Effects of dietary linoleic acid on mucosal adaptation after small bowel resection.

We have shown that dietary long-chain triglycerides and 16,16-dimethyl prostaglandin E2 enhance and aspirin impairs postresection mucosal adaptation in rats. The present studies examined the hypothesis that supplemental linoleic acid (LA) above the minimum requirement may enhance postresection mucosal adaptation through altered prostaglandin (PG) synthesis. Forty male Sprague-Dawley rats (105 +/- 5 g) were fed purified diet containing either 5% LA or 4% palmitic acid and 1% LA. After 2 weeks, 12 rats from each dietary group underwent 70% proximal jejunoileal resection and the remainder were sham-operated. Dietary regimens were continued for an additional 13 days. Mucosal fatty acid analysis of 1% LA group revealed a ratio of 20:3 n-9/20:4 n-6 lower than 0.2, indicating normal essential fatty acid status. Mucosal protein per centimeter bowel was higher in the 5% LA group compared to the 1% group, but mucosal DNA, maltase, and ex vivo PG synthesis were not affected. These results indicate that LA stimulates postresection mucosal hypertrophy, which does not appear to be related to PG synthesis.

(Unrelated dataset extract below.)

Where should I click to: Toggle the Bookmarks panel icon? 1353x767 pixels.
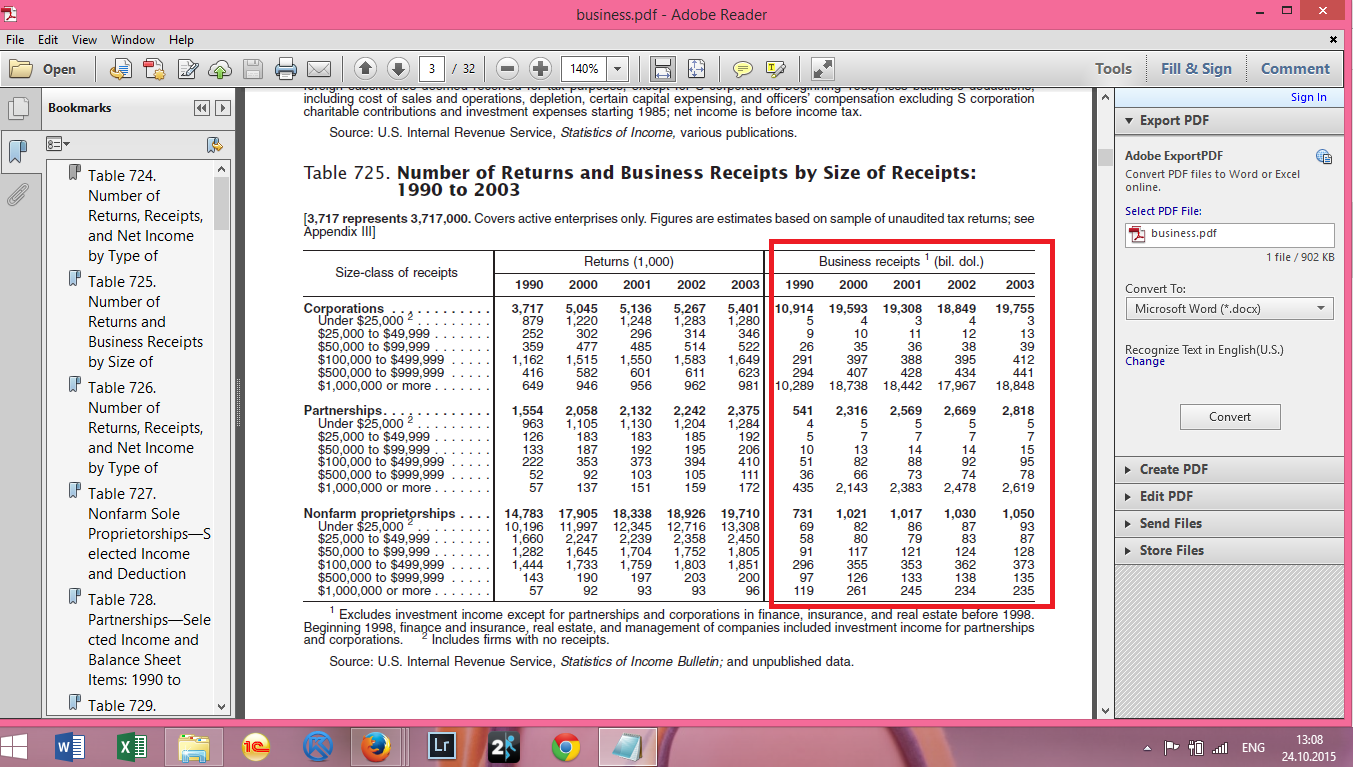(x=17, y=151)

Morphological and functional effects of 16,16-dimethyl-prostaglandin-E2 on mucosal adaptation after massive distal small bowel resection in the rat.

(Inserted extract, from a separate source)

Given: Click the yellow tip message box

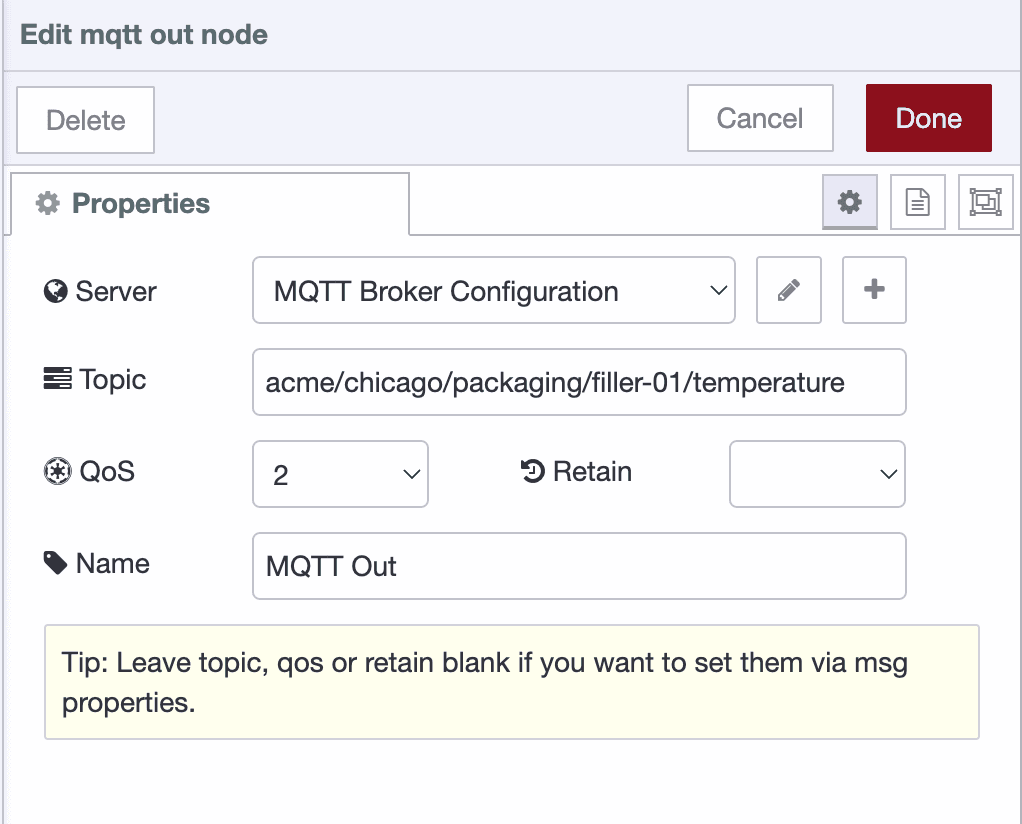Looking at the screenshot, I should coord(511,681).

The ability of 16,16-dimethyl-prostaglandin-E2 (PGE) to augment mucosal adaptation 14 days after a 70% distal small bowel resection in the rat was evaluated. In resected (R) and sham operated (S) animals, subcutaneous PGE 75 mg/kg, 2 X/day, induced significant (p less than 0.05) increases in mucosal protein, DNA, and disaccharidase concentrations per centimetre of bowel. The respective per cent increases in the residual proximal small intestine compared with their respective untreated controls were: protein, R = 60%, S = 66%; DNA, R = 69%, S = 29%; maltase, R = 57%, S = 5%. The uptake of leucine by intestinal rings was significantly higher (50%) in the PGE treated group at a concentration of 2 mmol/l of substrate, while the uptake of glucose was similar in all groups. The drug appears to be an effective agent in stimulating morphological and functional adaptation after massive distal small bowel resection.

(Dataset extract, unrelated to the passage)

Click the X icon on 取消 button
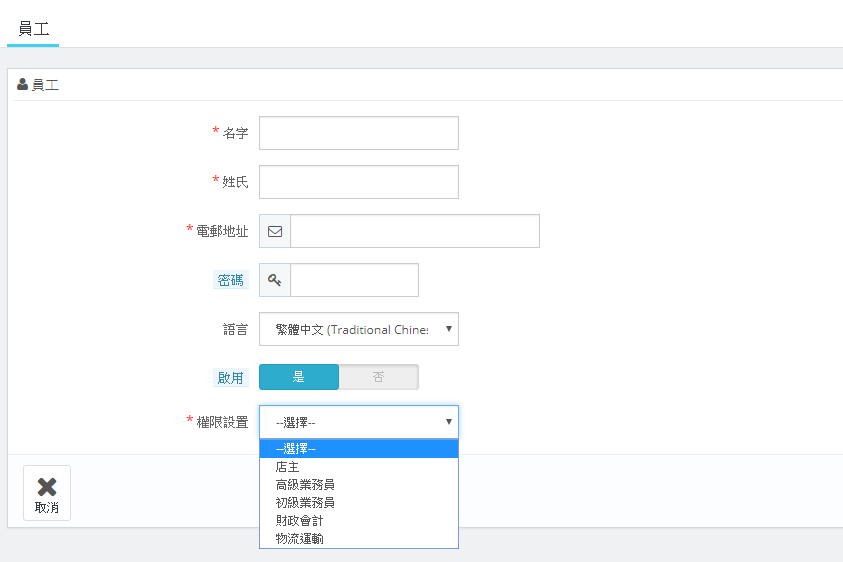843x562 pixels. pyautogui.click(x=47, y=486)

Reduced mucosal prostaglandin synthesis after massive small bowel resection.

Exogenous 16,16-di-methyl-prostaglandin (PG) E2 administration augments mucosal hyperplasia after massive small bowel resection in the rat. We, therefore, evaluated the ability of aspirin to inhibit mucosal PG synthesis in the small intestine and further evaluated the effects of reduced PG synthesis on mucosal adaptation after a 70% jejunoileal resection in male Sprague-Dawley rats. Sixteen of 27 resected and 8 of 16 sham-operated rats were given aspirin 20 mg/kg body wt subcutaneously every 8 h for 12 days; the remainder were given vehicle only. Although mucosal PGE2, PGF2 alpha, and thromboxane B2 synthesis were all reduced by aspirin administration to 20-40% of the control values, mucosal adaptation in resected animals as measured by mucosal weight, DNA, protein, and maltase levels was only inhibited in the distal ileum. Aspirin did not affect these values in the duodenum, the upper jejunum, and the midileum. This study provides evidence for some involvement of endogenous PGs in regulation of the mucosal adaptation process in the distal ileum after massive small bowel resection in the rat. However, lack of inhibition more proximally suggests that factors other than PGs are more important.